In a bid to support the professional development of colleagues, the Women’s Network aims to provide training and development initiatives across the company and moreover, has facilitated BACB to join the Women in Business & Finance (WIBF) mentoring scheme. This allows ten BACB employees to be mentored by senior industry experts in a range of skills and competencies, as well as helping them to gain valuable connections and industry insights. The programme also allows an unlimited number of BACB staff to volunteer as mentors for other staff in the industry, with many of the bank’s senior executive team having already signed up. Demonstrating the significance of the network’s goals, CEO Eddie Norton signed up as a mentor on the WIBF programme, proving his commitment to the professional development of employees both internally and externally.

Furthermore, it aims to embed networking opportunities for women in company culture, holding inclusive sessions during the working day, deliberately catering for those with other responsibilities that may prevent them from attending impromptu after-work social events.

As well as these practical, business-focused objectives, the network aims to create a safe space for women to discuss often overlooked issues, supporting an already-established culture of openness and trust within the company. The inclusive scheme reaches across genders, encouraging all members of the BACB team to rethink their approach to colleagues in the workplace and any unconscious bias they may harbour. To fully embrace the Diversity & Inclusion principles, it is critical that the senior male leadership have an awareness of their responsibility to both recognise and promote women to join them at the top table, providing them with an equal voice. So far, every network session has encompassed all genders, whose active participation reflects their commitment.

The network has organised and hosted several events with external speakers, panels and talks relating to women’s empowerment in the workplace. One recent event focused on the menopause, and how this affects women in the workplace. The entrenched taboo surrounding menopause leading some attendees to admit to never previously discussing it in the workplace; the session provided colleagues with the opportunity to talk about their experiences in a safe and understanding environment. It also encouraged other (male) colleagues to ask personal questions to get a better understanding of the menopause effect in the work environment and how both themselves and the bank can support colleagues that are going through menopause. The feedback will be incorporated in BACB’s Wellbeing policy.

Diversity is a broad topic, and care has been taken to ensure that the network is truly inclusive. All employees are encouraged to attend the sessions held by the network, with sessions held both in person and on zoom. Diversity in speakers is also encouraged, a recent panel discussion focused on returning to work after parental leave saw male and female colleagues sharing their stories. This created organic, emotional connections amongst employees, and brought attention to an important topic that can sometimes be overlooked by diversity and inclusion programmes.
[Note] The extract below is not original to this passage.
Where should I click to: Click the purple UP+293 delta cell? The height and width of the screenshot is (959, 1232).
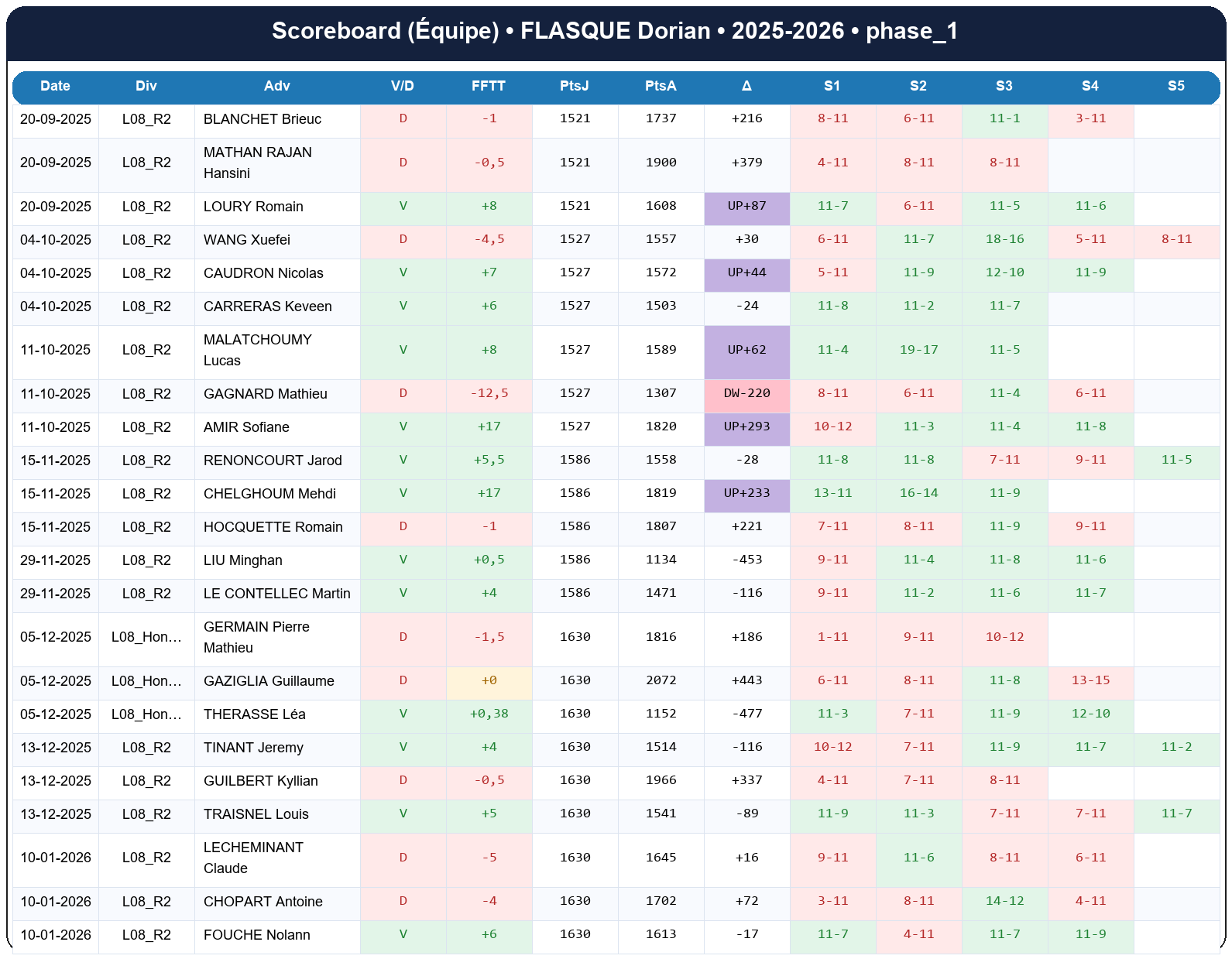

Dolunay says the aim of the network and surrounding initiatives is to ultimately create a culture whereby no employee feels at risk when they bring their whole selves to work.

Across the board, employee engagement with the Women’s Network has been overwhelmingly positive. At each of the talks, conversations around personal experiences have served to strengthen existing bonds, creating an environment where colleagues feel safe and supported in expressing their emotions and needs in the workplace. The bank prides itself on maintaining a friendly working environment, where colleagues are approachable and accessible regardless of seniority or topic; this work helps to build on the strong foundations that already exist within BACB’s company culture.

The Women’s Network and BACB’s diversity and inclusion strategy are fully supported by its parent group the Libyan Foreign Bank (LFB). In an interview with Dolunay for International Women’s Day, LFB Chairman Mohammed Addarrat spoke of the importance of women in leadership roles, stressing the need for women being empowered to participate on an equal footing with their male colleagues. Watch the full interview here.

Several future events are being planned, the next coinciding with National Inclusion Week, and others to include discussions on women’s health topics, and a speed-networking event for colleagues with senior leaders.

BACB is proud of its work promoting inclusion and diversity, supporting women across the industry. The creation of a Women’s Network is part of a wider programme of change in the Banks’ culture and conduct, which has been running at BACB for over a year. Under the oversight of a Conduct and Culture Steering Group this work has established a new purpose statement for the Bank, new values and behaviours, an improved risk culture, and assisted the transition to hybrid working.